Furthermore the use of a heterogeneous mixture of cell population such as adipose tissue SVF raises significant methodological limitations since the exact contribution of each one of them could not be delineated based on our study design. To substantiate our findings and better define our isolated cell population, we utilized a complete panel of mesenchymal, hematopoietic and endothelial markers. As shown in Table 1 and in line with previous reports [21, 27, 54], the majority of our non-cultured, non-expanded ADSCs-SVF were of mesenchymal origin, meaning that they were positive for the minimally required markers such as CD29, 73, 90, 105 as well as for CD44, CD13 and CD116. In addition, ADSCs-SVF after activation did not express surface antigens CD31, 45, as expected. Finally, almost a third of our cells stained positive for CD34 indicating the presence of hematopoietic and endothelial progenitors. One alternative approach was to purify MSCs by subtracting CD45-, CD31- CD34- cells using immunomagnetic beads. Nevertheless, we decided to avoid manipulation of isolated cells since by infusing unpurified ADSCs-SVF we exploited the beneficial stemness of the entire cell population including MSCs, lymphocytes, endothelial progenitors and hematopoietic stem cells.
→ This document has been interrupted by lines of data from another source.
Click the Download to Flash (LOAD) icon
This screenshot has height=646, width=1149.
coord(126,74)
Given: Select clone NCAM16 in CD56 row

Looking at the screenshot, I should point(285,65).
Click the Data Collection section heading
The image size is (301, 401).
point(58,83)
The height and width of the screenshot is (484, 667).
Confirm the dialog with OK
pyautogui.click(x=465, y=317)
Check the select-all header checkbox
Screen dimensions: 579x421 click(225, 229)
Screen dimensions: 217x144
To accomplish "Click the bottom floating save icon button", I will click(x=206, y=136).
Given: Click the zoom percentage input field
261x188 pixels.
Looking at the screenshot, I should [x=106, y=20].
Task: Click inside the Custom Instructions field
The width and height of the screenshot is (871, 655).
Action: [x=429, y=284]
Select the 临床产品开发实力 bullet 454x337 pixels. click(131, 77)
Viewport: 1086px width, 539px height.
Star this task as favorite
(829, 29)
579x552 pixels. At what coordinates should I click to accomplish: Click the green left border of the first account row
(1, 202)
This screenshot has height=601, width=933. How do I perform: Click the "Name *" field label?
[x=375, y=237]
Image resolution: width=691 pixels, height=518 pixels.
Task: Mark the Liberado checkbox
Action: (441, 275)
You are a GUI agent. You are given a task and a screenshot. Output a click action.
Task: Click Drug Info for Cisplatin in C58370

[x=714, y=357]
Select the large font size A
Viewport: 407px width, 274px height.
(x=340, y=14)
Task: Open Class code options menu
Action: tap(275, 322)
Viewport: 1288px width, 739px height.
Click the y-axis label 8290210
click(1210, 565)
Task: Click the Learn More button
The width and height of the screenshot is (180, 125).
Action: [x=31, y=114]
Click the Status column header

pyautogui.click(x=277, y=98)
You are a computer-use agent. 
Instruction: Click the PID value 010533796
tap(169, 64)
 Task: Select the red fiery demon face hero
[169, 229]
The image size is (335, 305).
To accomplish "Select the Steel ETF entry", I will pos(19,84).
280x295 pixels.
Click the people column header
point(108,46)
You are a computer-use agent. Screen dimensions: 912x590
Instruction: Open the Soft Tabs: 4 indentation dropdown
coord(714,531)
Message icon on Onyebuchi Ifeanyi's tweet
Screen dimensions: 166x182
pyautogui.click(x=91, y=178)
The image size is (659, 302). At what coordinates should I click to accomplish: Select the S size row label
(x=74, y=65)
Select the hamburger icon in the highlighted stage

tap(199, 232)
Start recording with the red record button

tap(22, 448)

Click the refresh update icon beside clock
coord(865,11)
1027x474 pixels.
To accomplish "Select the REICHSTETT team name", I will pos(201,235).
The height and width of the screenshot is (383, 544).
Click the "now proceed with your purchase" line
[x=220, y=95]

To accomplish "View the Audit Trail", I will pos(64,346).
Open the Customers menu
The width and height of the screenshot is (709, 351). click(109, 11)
While our results indicate some reassurance regarding endobronchial infusion of stem cells in patients with IPF, significant work is sorely needed to understand complex stem cell properties as well as their behavior and fate within a fibrotic microenvironment. Currently, whether MSCs could differentiate into fibroblasts [64] given their common mesodermal origin and accelerate fibrotic cascade or even promote tumorigenesis on a longitudinal basis, is under debate. Alternatively, we may speculate that ADSCs-SVF may exert their beneficial effects through their unique paracrine activities (anti-inflammatory, anti-fibrotic, anti-apoptotic and immunomodulatory) and less by acting as cells with regenerative capacity. In line with this premise and given a potential association between global immune impairment [6567] and fibrogenesis we may speculate that a proportion of ADSCs-SVF may act as T regulatory cells [68] restoring immune deregulation and attenuating inflammatory and fibrotic cascade. The above statement is currently only speculative and needs further exploration. Studies are underway to shed further light into stem cells’ behaviour and resolve mechanistic issues surrounding their use.

Conclusion

Collectively, this study was conducted to assess the safety of endobronchial delivery of autologous ADSCs-SVF in patients with IPF. Importantly our study met its primary objective and indicated an acceptable safety profile both with regard to acute infusions and during long-term follow-up. Detailed safety monitoring through several time-points indicated that cell-treated patients did not deteriorate, as assessed by functional parameters and indicators of quality of life. Whether these results represent placebo effect and bystander epiphenomena of an already prescribed favourable clinical course and not true outcomes of a therapeutic intervention remains to be proven. Our findings provide a way towards future, carefully designed, efficacy trials investigating the therapeutic use of cell-based therapies in patients with chronic lung diseases, including IPF overcoming steep barriers such as ethical issues and safety concerns.